PAKCS: The Portland Aachen Kiel Curry System

Installation Instructions

The current version of PAKCS runs on Unix-based platforms and has been developed and tested under Linux (Debian/Ubuntu). However, it should also run on similar platforms like macOS. If you want to install and run the complete system on your computer, you need the following software:

If you install PAKCS from the source code distribution, you need also the Haskell build tool Stack (version 2.x or higher) to compile the front end of PAKCS, i.e., the executable stack must be in your path.

A note on encoding source files

PAKCS assumes that non-ASCII characters in source files are UTF-8 encoded. Therefore, the locale environment variable LC_ALL must be set to some UTF-8 encoding which will be used by the interactive environment, the compiler, and in generated executables. For instance, this can be achieved by setting

> export LC_ALL=C.UTF-8

before installing PAKCS.

How to generate and install the PAKCS kernel:

  1. Go into the main directory of PAKCS (which contains this file). In the following, we assume that pakcshome is the name of this directory.
  2. If you have the executables sicstus (for SICStus-Prolog) or swipl (for SWI-Prolog) in your path, execute make to install PAKCS.
  3. Otherwise, values defining one of these executables can be passed as environment variables SICSTUSPROLOG or SWIPROLOG to make, e.g., by
    make SICSTUSPROLOG=/opt/sicstus/bin/sicstus
    or
    make SWIPROLOG=/usr/bin/swipl
    If both variables are undefined and the executables sicstus or swipl cannot be found, the PAKCS compiler system cannot be installed.
  4. If you install PAKCS from the source code distribution, you need also the Haskell Tool Stack (version 2.x or higher) to compile the front end of PAKCS, i.e., the executable stack must be in your path.
  5. After the installation, add the directory pakcshome/bin to your path, e.g., by the command
    export PATH=pakcshome/bin:$PATH
    in the bash.
    If you do no want to have the specific version number of PAKCS included in your path, you can set a symbolic link like
    ln -s pakcs-<version> pakcs
    and put the directory pakcs/bin into your path. Now you can start the PAKCS compiler system via the command pakcs.
  6. You can configure the behavior of PAKCS by various settings in a pakcsrc file. For doing so, copy the file pakcshome/pakcsrc.default as .pakcsrc (which will be automatically done when you start PAKCS for the first time) into you home directory and modify the settings in this file.
  7. If you like to have support for line editing or history functionality in the PAKCS interactive environment (as supported by the readline library), you should have the Unix/Linux command rlwrap installed on your local machine. PAKCS uses rlwrap if it is invoked on a terminal without the parameter --noreadline.

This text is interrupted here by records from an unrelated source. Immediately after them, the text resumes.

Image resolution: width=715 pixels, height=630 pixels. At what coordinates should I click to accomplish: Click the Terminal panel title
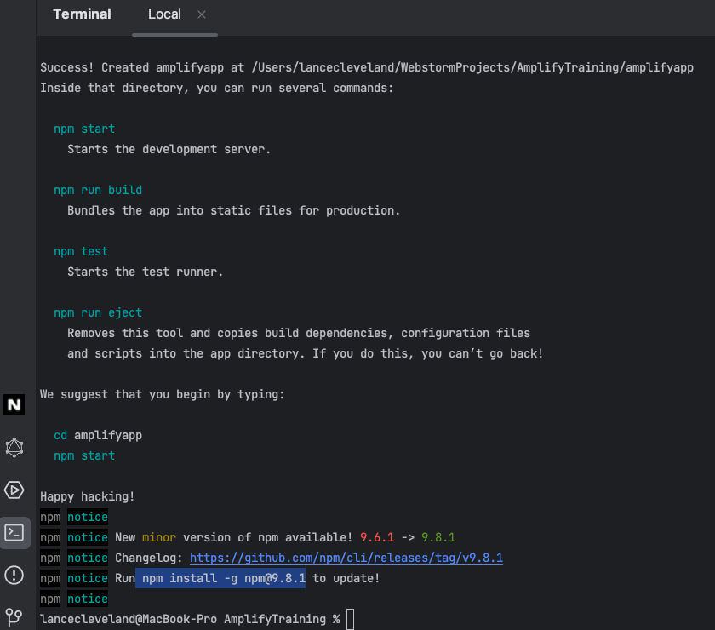[82, 14]
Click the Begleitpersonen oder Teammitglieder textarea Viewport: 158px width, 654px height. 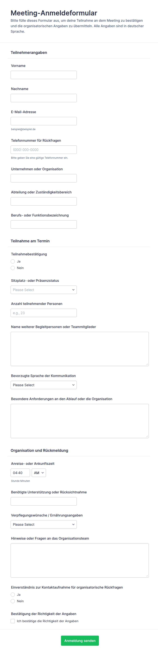80,349
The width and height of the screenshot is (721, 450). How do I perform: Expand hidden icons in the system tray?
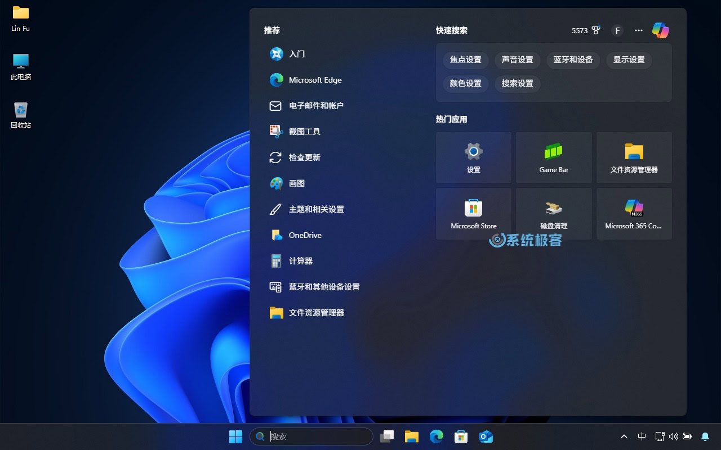(624, 437)
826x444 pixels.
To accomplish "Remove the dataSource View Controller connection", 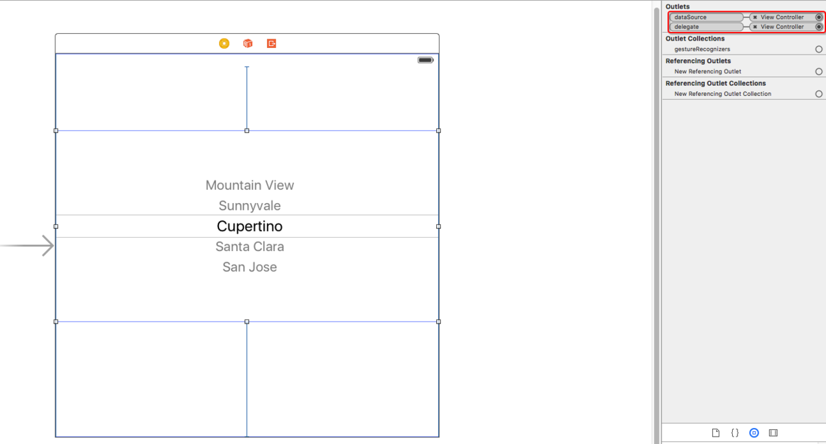I will (755, 17).
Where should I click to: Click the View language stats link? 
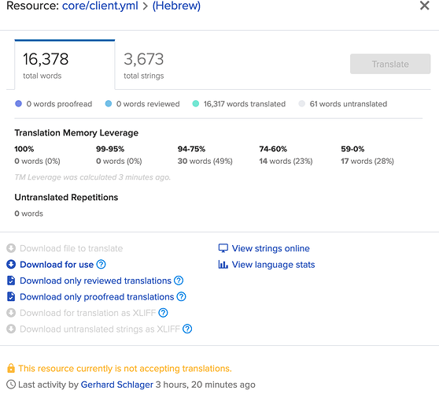273,265
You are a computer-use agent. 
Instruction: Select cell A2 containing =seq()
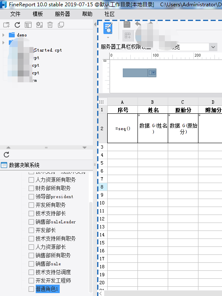click(x=122, y=128)
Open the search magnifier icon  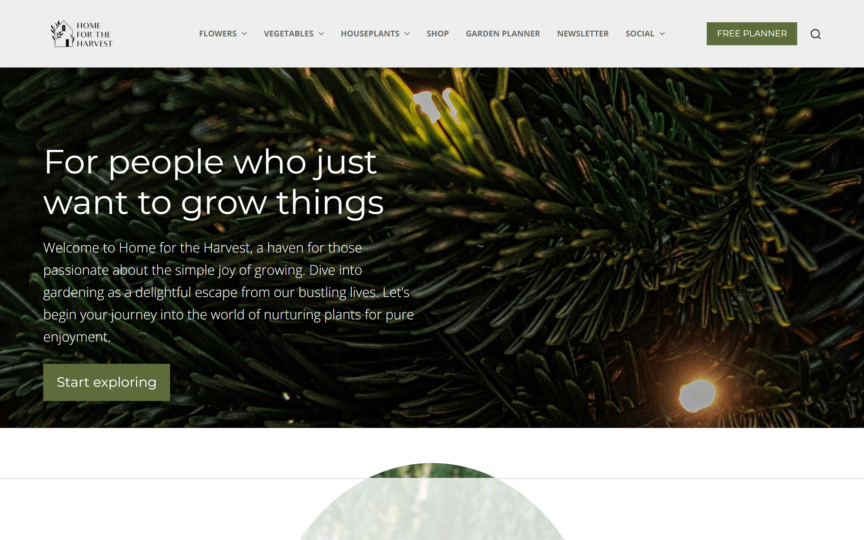tap(815, 34)
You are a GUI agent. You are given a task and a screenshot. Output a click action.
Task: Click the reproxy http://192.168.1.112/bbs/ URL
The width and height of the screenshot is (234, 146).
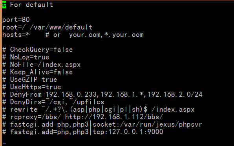(x=114, y=117)
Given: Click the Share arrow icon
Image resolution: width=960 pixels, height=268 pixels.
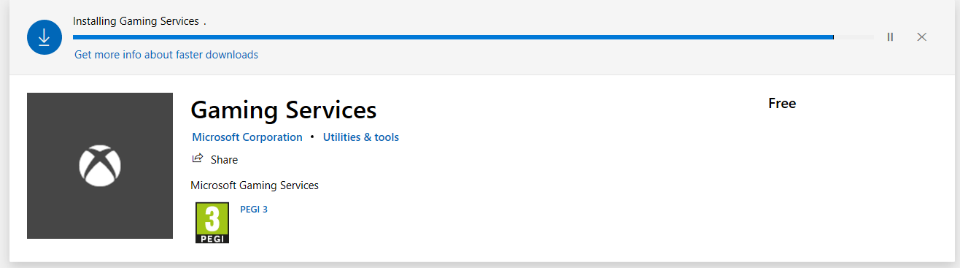Looking at the screenshot, I should coord(198,158).
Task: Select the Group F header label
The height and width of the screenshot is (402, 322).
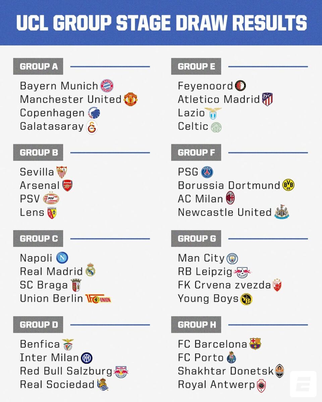Action: (x=196, y=152)
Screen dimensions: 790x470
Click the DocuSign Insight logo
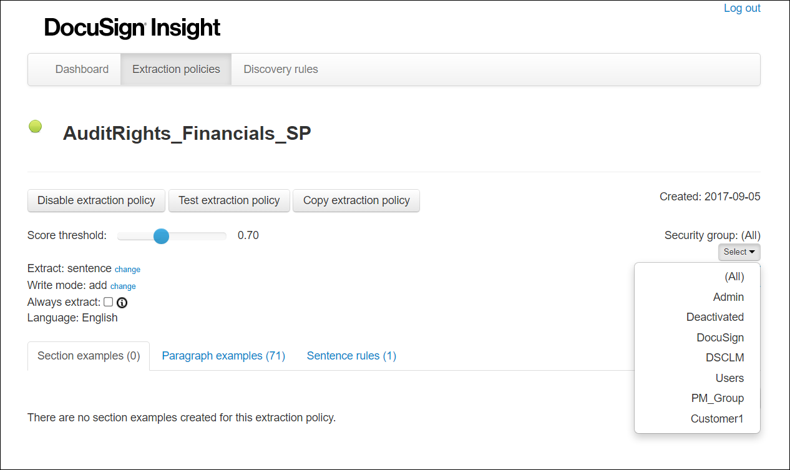[131, 27]
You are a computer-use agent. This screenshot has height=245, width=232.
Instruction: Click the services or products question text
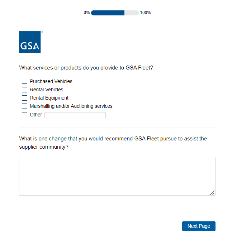click(86, 67)
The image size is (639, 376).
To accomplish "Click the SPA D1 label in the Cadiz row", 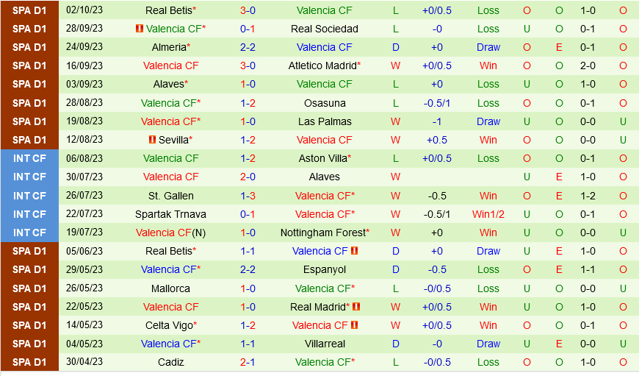I will pyautogui.click(x=29, y=362).
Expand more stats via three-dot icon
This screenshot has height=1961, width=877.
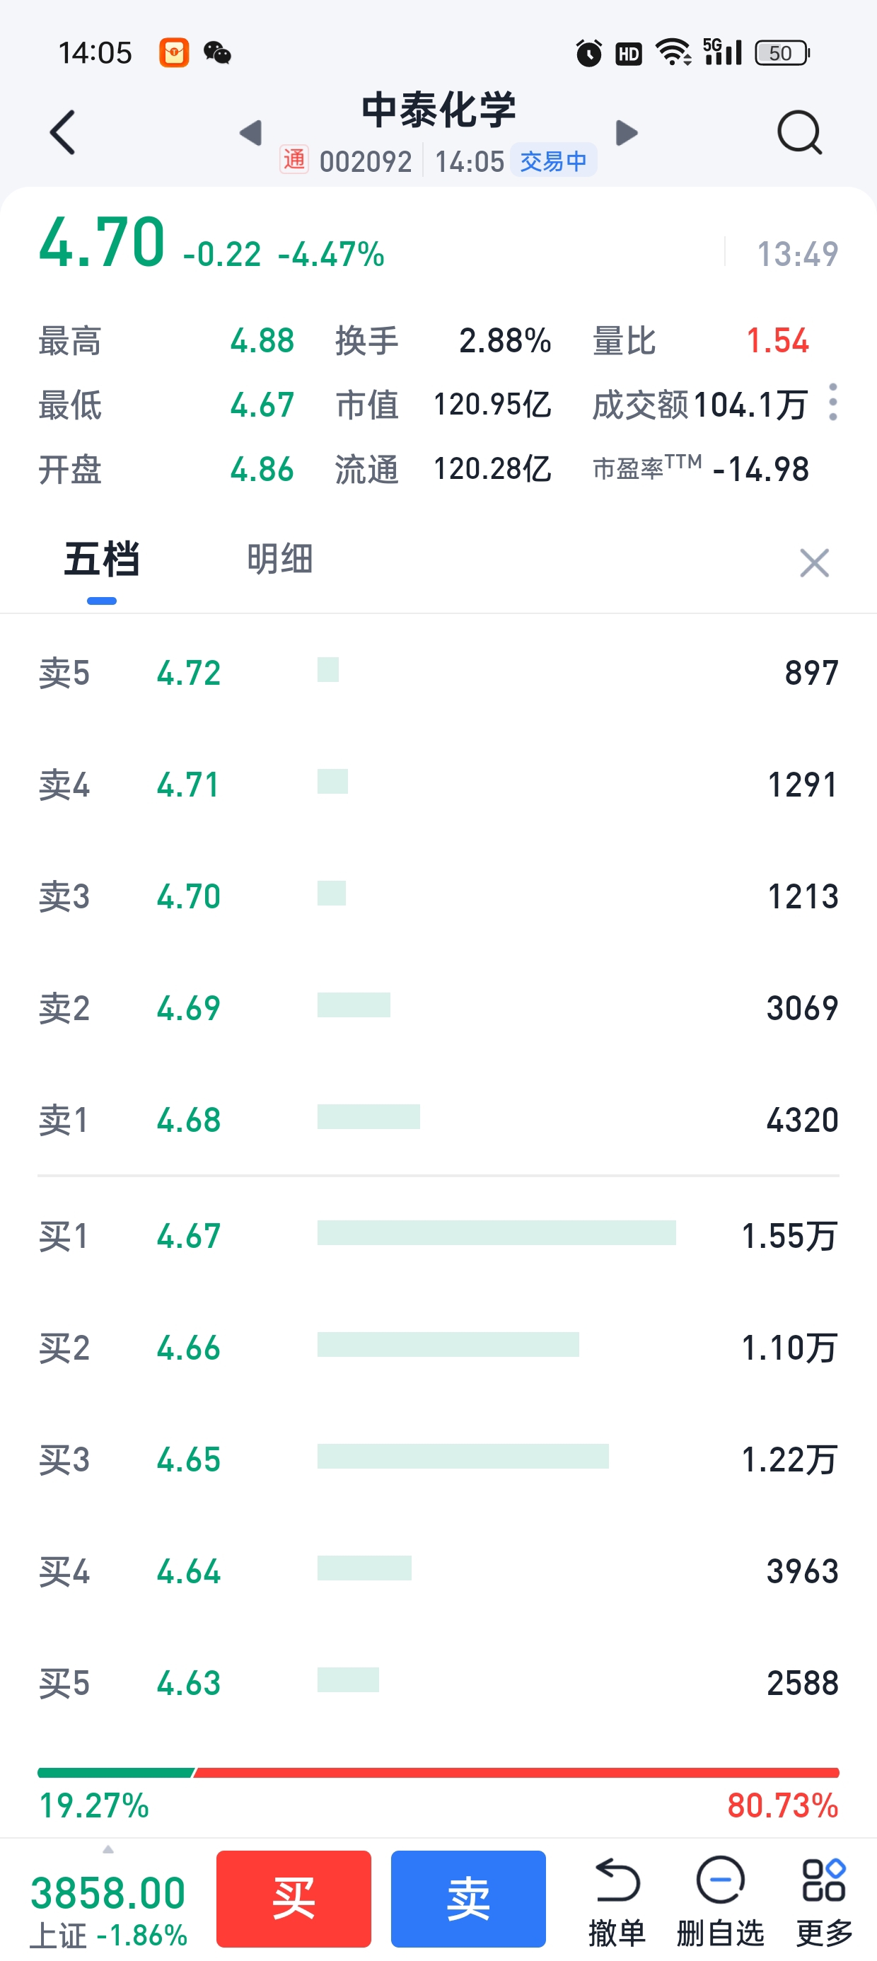pos(833,402)
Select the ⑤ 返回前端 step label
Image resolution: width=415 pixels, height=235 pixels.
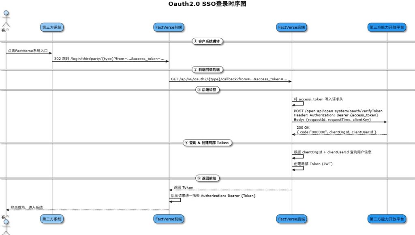208,178

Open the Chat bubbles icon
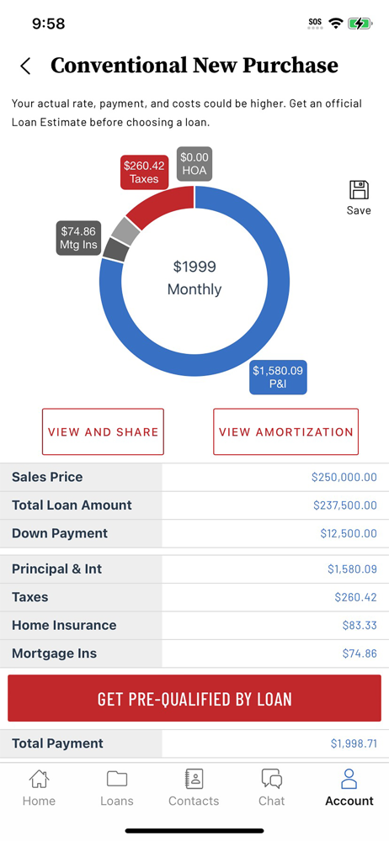click(271, 779)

Configuring the installation

If you want to install the system at a location different from the build location, you have to specify the intended installation location at built-time with the parameter PAKCSINSTALLDIR. Furthermore, the final installation location must not exist during built time. For instance, to built PAKCS at some local directory and move it later to /opt/pakcs, you can do it by

make PAKCSINSTALLDIR=/opt/pakcs
...
mv /path/to/pakcs /opt/pakcs

Changing system constants:

The distribution of PAKCS is configured with a maximal tuple arity of 15, i.e., Curry programs containing larger tuple sizes cannot be compiled. If you want to increase this size (usually, it is preferable to change your program), you have to change (in a source distribution of PAKCS) two system files and install your system as follows:

  1. Change the definition of the constant maxTupleArity in the files pakcshome/frontend/src/Generators/GenAnnotatedFlatCurry.hs and pakcshome/src/compiler.pl according to your required maximal arity.
  2. Delete all auxiliary files in the directory pakcshome/lib/.curry.
  3. Re-install PAKCS by make.

Hints for specific platforms

Ubuntu 7.10

If you install PAKCS from the binary Linux distribution, the pre-compiled executable of the front-end might not find the library libgmp.so.3. This problem can be fixed by the following commands (executed as root):

cd /usr/lib 
ln -s libgmp.so.3.4.1 libgmp.so.3 

If you use SWI-Prolog, you should install the packages swi-prolog as well as swi-prolog-clib from the Ubuntu distribution. The latter package is necessary if sockets, ports, and other system-oriented features should be used in Curry.

(Thanks to Sergio Antoy and Steffen Mazanek for these hints.)